I know I can, but that doesn't fix the problem. One of the reasons I was so glad to get rid of my Comcast DVR was that I couldn't always depend on it to record what it was supposed to. If...if I can't even trust my TiVo (sniff) now, then... then what CAN I trust?!?!?!?!?


----------



## bkdtv

cogx said:


> First a new Fringe episode last week didn't record and now Lie to Me, which luckily I happen to get home early and noticed it wasn't going to record and forced it to record. Apparently, I can no longer trust a TiVo Season Pass, at least not with the Zap2It (Tribune) guide data our DVRs are pulling down.


There was no new episode of Fringe last week. The last new episode was on the 19th. My TivoHD recorded it just fine.


----------



## cogx

bkdtv said:


> There was no new episode of Fringe last week. The last new episode was on the 19th. My TivoHD recorded it just fine.


You replied to my post from back on 11/10. It was the 11/5 episode of Fringe that didn't record. Then, on 11/9, Lie to Me didn't record. That prompted my post.

Now, the 11/30 episode of Lie to Me didn't record for me either.

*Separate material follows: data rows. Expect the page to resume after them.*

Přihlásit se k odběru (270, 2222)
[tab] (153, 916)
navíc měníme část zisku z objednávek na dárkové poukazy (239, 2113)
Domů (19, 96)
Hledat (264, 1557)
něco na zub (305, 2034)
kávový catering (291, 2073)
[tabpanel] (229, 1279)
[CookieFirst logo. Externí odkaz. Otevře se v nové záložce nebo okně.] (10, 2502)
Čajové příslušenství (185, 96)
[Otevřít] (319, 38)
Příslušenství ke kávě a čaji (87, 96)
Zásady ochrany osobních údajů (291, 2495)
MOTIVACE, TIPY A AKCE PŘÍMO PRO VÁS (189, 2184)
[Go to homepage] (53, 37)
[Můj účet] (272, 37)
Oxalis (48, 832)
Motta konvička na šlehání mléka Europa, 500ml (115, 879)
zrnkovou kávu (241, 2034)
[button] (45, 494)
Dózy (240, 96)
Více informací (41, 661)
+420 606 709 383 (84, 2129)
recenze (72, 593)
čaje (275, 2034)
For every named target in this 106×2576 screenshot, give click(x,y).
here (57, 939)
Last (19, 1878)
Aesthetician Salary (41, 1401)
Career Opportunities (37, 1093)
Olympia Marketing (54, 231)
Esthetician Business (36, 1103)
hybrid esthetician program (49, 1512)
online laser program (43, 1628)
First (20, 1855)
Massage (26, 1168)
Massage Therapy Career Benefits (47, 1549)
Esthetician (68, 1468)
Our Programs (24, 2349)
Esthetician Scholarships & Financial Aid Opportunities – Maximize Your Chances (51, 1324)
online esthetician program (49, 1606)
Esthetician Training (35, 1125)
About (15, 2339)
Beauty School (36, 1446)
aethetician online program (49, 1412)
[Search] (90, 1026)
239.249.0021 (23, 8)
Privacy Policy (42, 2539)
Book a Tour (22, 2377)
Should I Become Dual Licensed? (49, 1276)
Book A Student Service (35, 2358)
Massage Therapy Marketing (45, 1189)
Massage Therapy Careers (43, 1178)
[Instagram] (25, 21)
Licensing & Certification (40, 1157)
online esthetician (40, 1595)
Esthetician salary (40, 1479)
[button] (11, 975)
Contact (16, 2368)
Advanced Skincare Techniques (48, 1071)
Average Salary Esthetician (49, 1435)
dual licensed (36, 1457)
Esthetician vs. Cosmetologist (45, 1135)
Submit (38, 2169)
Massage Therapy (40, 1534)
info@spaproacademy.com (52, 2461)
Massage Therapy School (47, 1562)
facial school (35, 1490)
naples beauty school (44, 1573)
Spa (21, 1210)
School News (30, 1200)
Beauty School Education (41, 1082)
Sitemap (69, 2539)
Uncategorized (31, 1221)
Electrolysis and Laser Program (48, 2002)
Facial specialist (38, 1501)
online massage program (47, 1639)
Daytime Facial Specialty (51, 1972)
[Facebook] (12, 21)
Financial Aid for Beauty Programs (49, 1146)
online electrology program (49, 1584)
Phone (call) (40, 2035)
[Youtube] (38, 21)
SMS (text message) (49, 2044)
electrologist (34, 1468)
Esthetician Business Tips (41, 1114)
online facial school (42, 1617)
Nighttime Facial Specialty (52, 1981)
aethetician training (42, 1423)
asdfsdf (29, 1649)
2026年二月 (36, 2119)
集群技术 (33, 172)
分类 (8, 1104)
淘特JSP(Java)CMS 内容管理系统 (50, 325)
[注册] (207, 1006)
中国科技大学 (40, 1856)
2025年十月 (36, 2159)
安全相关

As I stated before, the local cable company DVRs using iGuide (TV Guide) are not having these problems with Fox programming, from what I'm told, so apparently Zap2It and Fox need to get together and discuss their issues.


----------



## bkdtv

cogx said:


> You replied to my post from back on 11/10. It was the 11/5 episode of Fringe that didn't record. Then, on 11/9, Lie to Me didn't record. That prompted my post.


My mistake.

In both cases, I believe the programs recorded with the correct guide data if you forced a connection after 1pm PST on the day of the broadcast; I know that was the case for Fringe, which was broadcast in the slot originally occupied by World Series Gm7. The TiVo guide data for FOX has been fine since 11/9, but the episode information for the 11/30 episode matches the original information for 11/9 episode, so the 28-day rule came into effect since you manually recorded the 11/9 episode. Other DVRs don't have the 28-day history to eliminate duplicates, so they weren't affected.

iGuide (TVGuide) may not have issues on these two particular shows, but they'd had plenty of issues on others, as anyone who follows DSLR knows.


----------